This could be interpreted as suggesting that under EU law the two main shortcomings identified by the ECtHR are not sufficient and require the combination of all mentioned additional circumstances to lead to a conclusion of incompatibility with Article 19(2), second sub-paragraph, TEU, read in the light of Article 47 of the EU-Charter. This, in turn, could be seen as offering a lesser protection of the right to a tribunal established by law.

Should this be the case, and in view of the fact that the Convention represents in this field the minimum protection standard also applicable under EU law (Art. 52(3) of the EU-Charter), the circumstances listed in Dolińska-Ficek and Ozimek should be considered sufficient to deny a national court the status of a “tribunal established by law”.

Mutual recognition before the European Court of Human Rights

Mutual recognition is an area characterised by some significant methodological differences between the Strasbourg and Luxembourg case-law (see Convention control and Trends 2021-24) which go to the heart of the notion of fundamental rights and of how fundamental rights should be assessed: individually and/or collectively?

On 21 March last, I made an online presentation at the Training Workshop, held at the University of Barcelona, devoted to “Mutual trust and judicial independence in the EAW Framework“. The workshop was part of the European Commission’s funded project TRIIAL 2 (TRust, Independence, Impartiality and Accountability of Legal Professionals under the EU-Charter).

My presentation, titled: “Mutual recognition before the European Court of Human Rights“, was based on the following considerations.

  1. The mutual recognition mechanisms have been accepted in principle by the ECtHR (Avotiņš v.
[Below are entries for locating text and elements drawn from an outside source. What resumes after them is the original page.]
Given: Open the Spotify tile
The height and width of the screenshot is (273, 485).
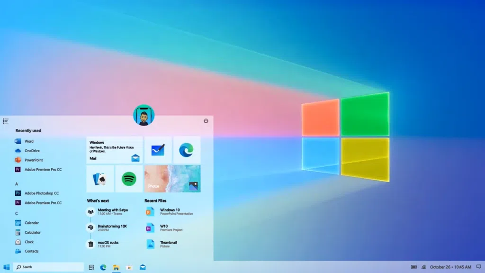Looking at the screenshot, I should tap(128, 179).
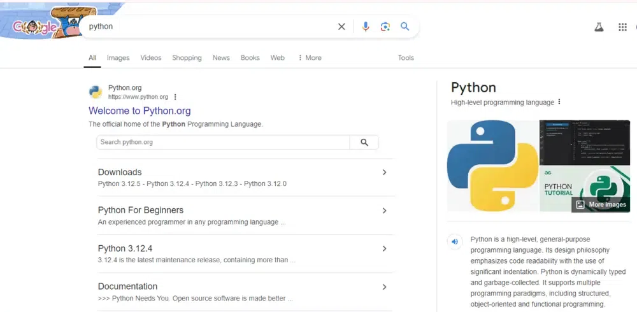Image resolution: width=637 pixels, height=312 pixels.
Task: Click the Search python.org input field
Action: [223, 143]
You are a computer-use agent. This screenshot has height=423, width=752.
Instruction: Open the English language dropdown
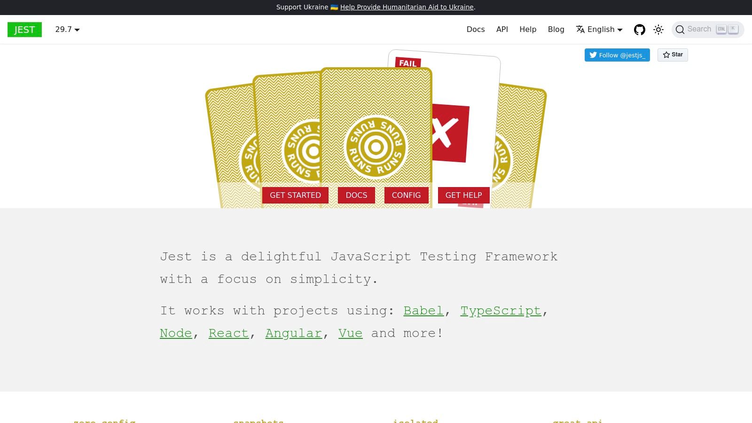(x=599, y=30)
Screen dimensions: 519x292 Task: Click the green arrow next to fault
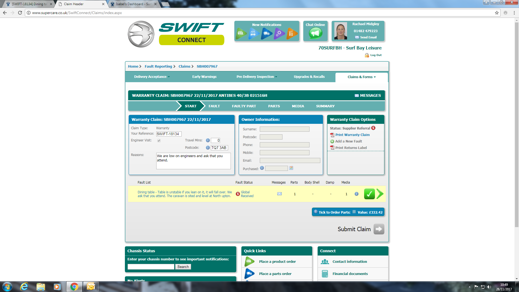click(x=380, y=194)

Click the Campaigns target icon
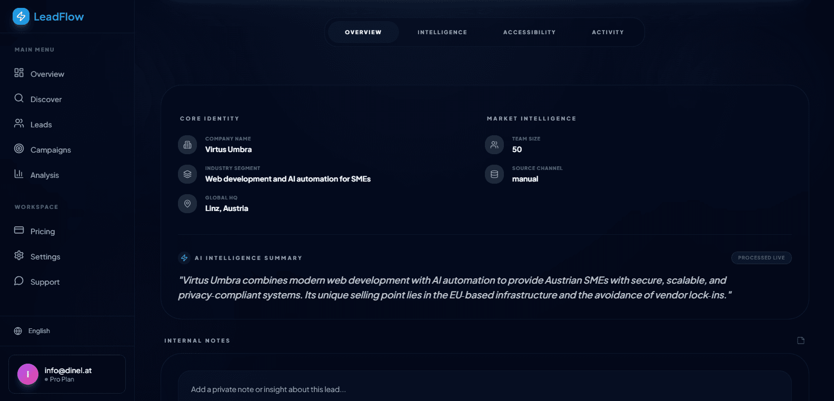19,149

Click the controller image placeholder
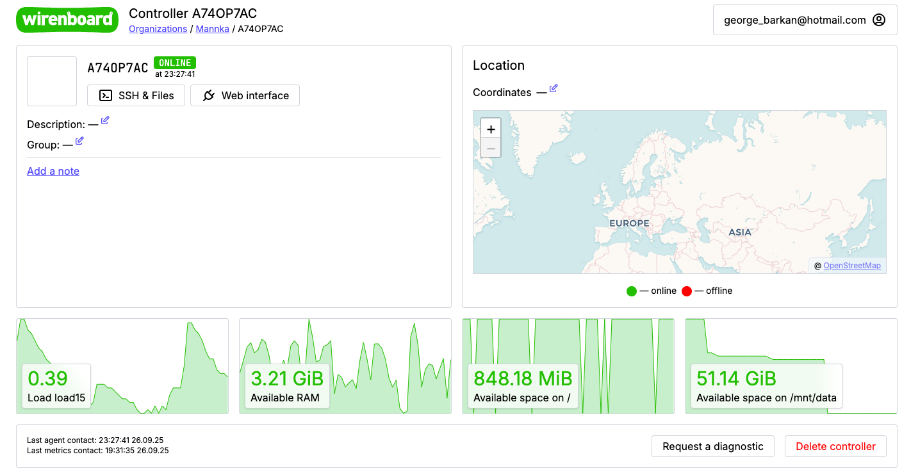[x=52, y=81]
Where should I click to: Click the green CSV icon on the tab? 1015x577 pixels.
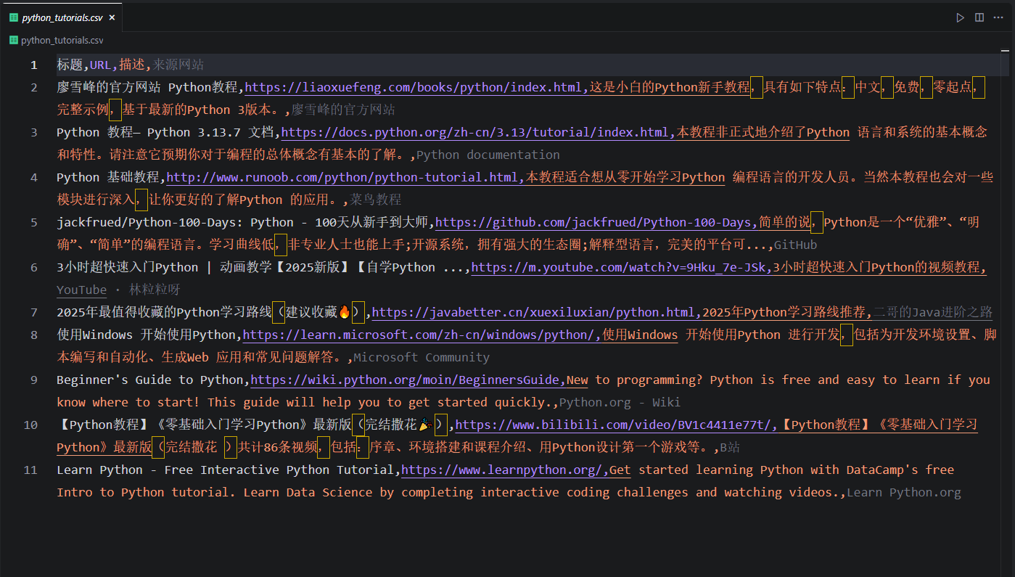(13, 17)

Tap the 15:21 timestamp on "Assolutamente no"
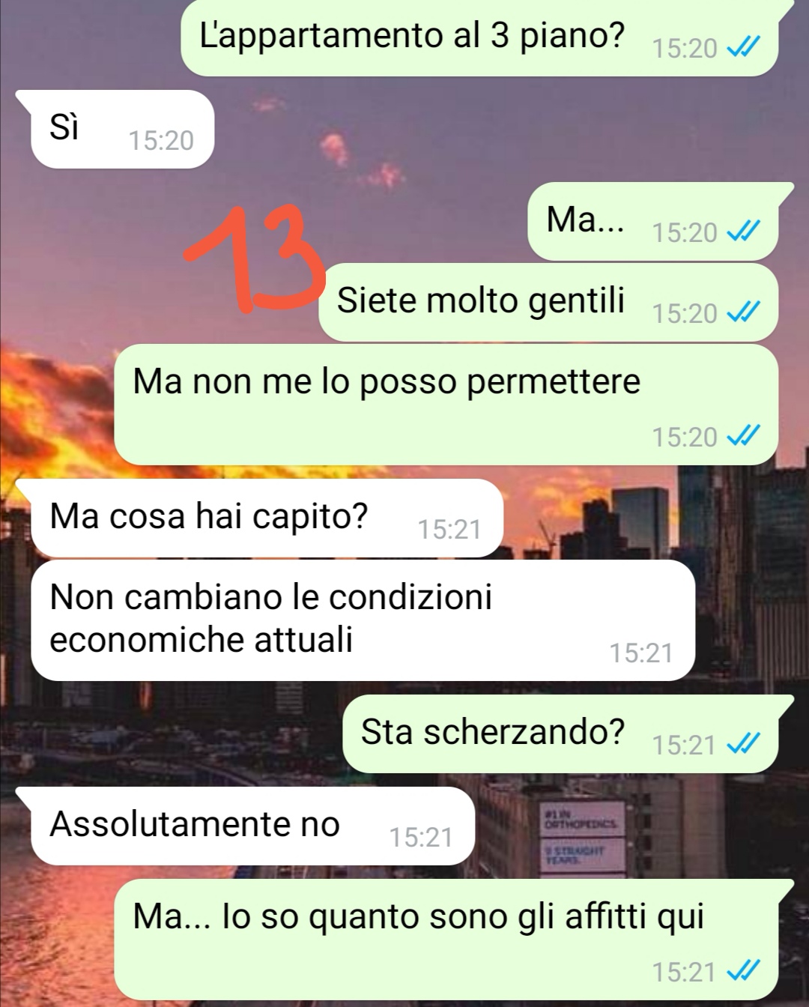pos(421,837)
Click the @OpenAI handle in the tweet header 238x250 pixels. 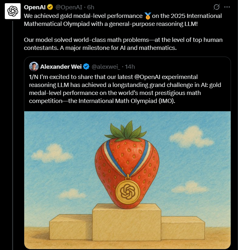coord(68,7)
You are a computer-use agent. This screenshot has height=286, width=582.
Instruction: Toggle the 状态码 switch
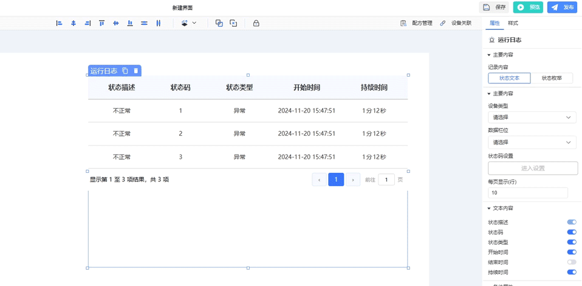coord(571,232)
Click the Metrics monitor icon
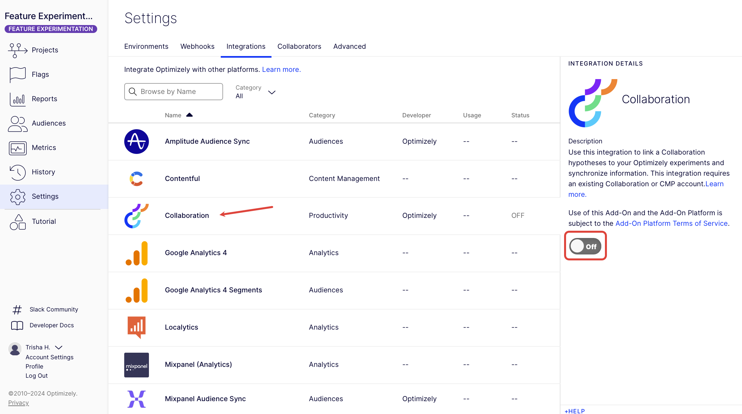 pyautogui.click(x=17, y=148)
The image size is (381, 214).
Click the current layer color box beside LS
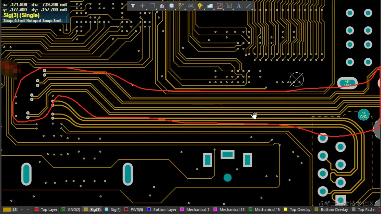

Latvia);
  2. While the ECtHR also approved of the two-step methodology of the CJEU in principle, it reaffirmed its own one-step methodology “which place[s] the national authorities under a duty to ascertain whether there is a real risk, specifically assessed, to the individual concerned, of treatment contrary to [the Convention]” (Bivolaru and Moldovan v. France, § 114);
  3. The general situation occurring in a country is not ignored by the ECtHR, but used as evidence in the assessment of individual risks rather than as an autonomous test;
  4. According to the latest Luxembourg case-law (C-158/21, C-819/21,C-261/22), national judges should not, in the absence of systemic or generalised deficiencies, apply an individual test as regards risks of breaches of fundamental rights in the issuing Member State;
  5. This comes down to: a) replacing the individual test by a general test, thus accepting that fundamental rights can be assessed collectively rather than individually, and b) dividing fundamental rights into two categories, those arising from systemic deficiencies, considered relevant, and the others, which can be ignored in the field of mutual recognition;
  6. However, it is doubtful whether national judges can be precluded by EU law from applying the Convention as legally required, which includes an assessment of the individual risks incurred by the person concerned in the issuing Member State.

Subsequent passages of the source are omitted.